Several excipients are investigated for rapid disintegration; some of the super disintegrants employed are discussed in Table 2.

Conventional methods:

Wet granulation method:

Bonadeo et al. described a process of producing rapidly disintegrable, mouth-soluble tablets by wet granulation in fluidized bed. Granules with high porosity and low apparent density were obtained, and the tablet made by such granules had rapidly disintegration time ranging from 3 to 30 second in the saliva.²⁷

Jian et al. developed a rapidly disintegrating tablet for a poorly soluble active ingredient (28). In this method first, nanoparticles were formed. The particles were granulated water soluble or water dispersible excipient using fluid bed; granules were made in to tablet. The tablet had complete dissolution in less then 3 min.

Dry granulation method:

Eoga disclosed a method of making FDT_S by dry granulation.²⁹ Higher density alkali earth metal salt and water soluble carbohydrates do not provide quick disintegration and good mouth feel. Low density alkali metal salts and water soluble carbohydrates are difficult to compress and may cause inadequate content uniformity. So low density alkali earth metal salts or water soluble carbohydrates were pre-compacted, and the resulting granules were compressed in to tablets that could dissolve fast.

Direct compression:

Ishikawa et al. prepared rapidly disintegrating tablet using micro crystalline cellulose (PH-M Series) and low substituted-hydroxypropylecellulose or spherical sugar granules by direct compression method.³⁰

Melt granulation:

Abdelbar et al.³¹ prepared FDT by incorporating a hydrophilic waxy binder (super polystate) PEG-6-stearate. Superpolystate is a waxy material with an m.p. of 33-37⁰ C.

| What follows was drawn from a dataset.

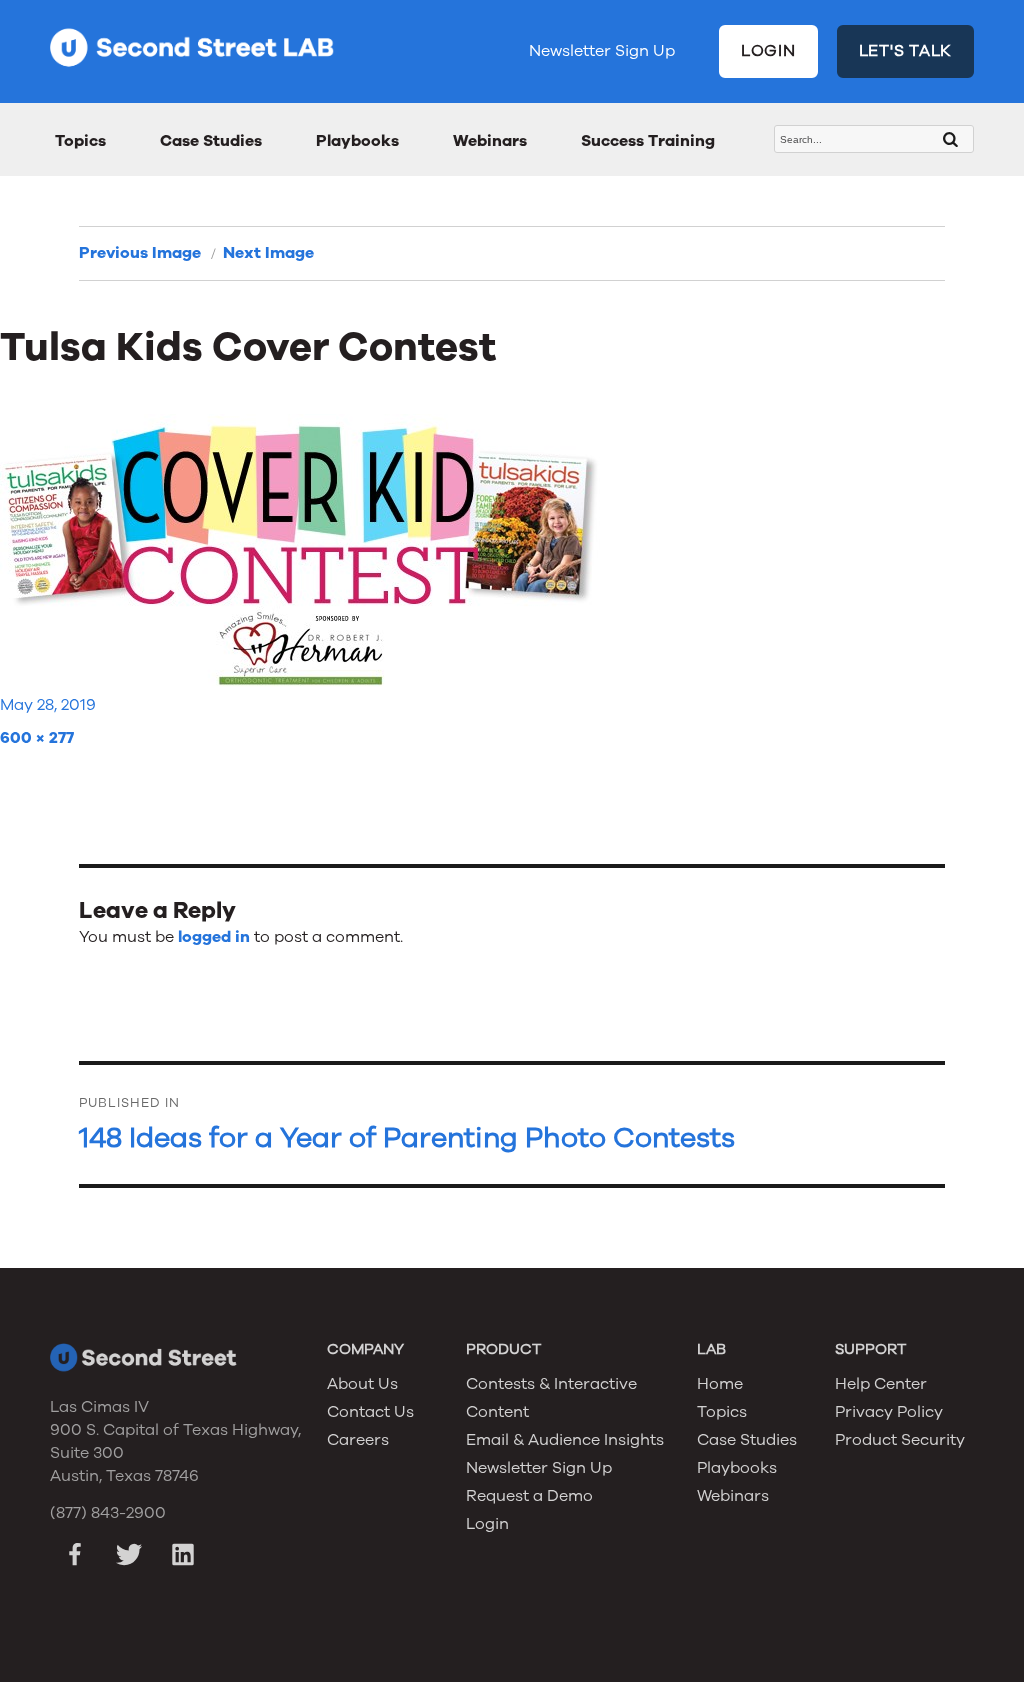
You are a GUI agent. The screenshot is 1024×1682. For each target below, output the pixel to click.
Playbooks (357, 141)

It not only acts as a binder and increases the physical resistance of tablets, but also helps the disintegration of tablets as it melts in the mouth and solubilizes rapidly leaving no residue. Super polystate was incorporated in the formulation of FDT by melt granulation method where granules are formed by the molten form of this material. Crystallized paracetamol was used as model drug and in addition the formulation included mannitol as a water-soluble excipient and crosscarmellose sodium as disintegrating agent.

Phase transition process:

Kuno et al.³² investigated the disintegration of FDT by phase transition of sugar alcohols using erythritol (m.p.122^o C), xylitol (m.p.93-95^o C), trehalose (97^o C), and mannitol (166^o C). Tablets were produced by compressing a powder containing two sugar alcohols with high- and low-melting points and subsequent heating at a temperature between their melting points. Before heating process, the tablets do not have sufficient hardness because of low compatibility. The tablet hardness was increased after heating process, due to the increase of inter particle bonds or the bonding surface area in tablets induced by phase transition of lower melting point sugar alcohol.

Sublimation:

The presence of a highly porous structure in the tablet matrix is the key factor for rapid disintegration of FDT. Even though the conventional tablets contain highly water-soluble ingredients, they often fail to disintegrate rapidly because of low porosity. To improve the porosity, volatile substances such as camphor can be used in tableting process, which sublimated from the formed tablet.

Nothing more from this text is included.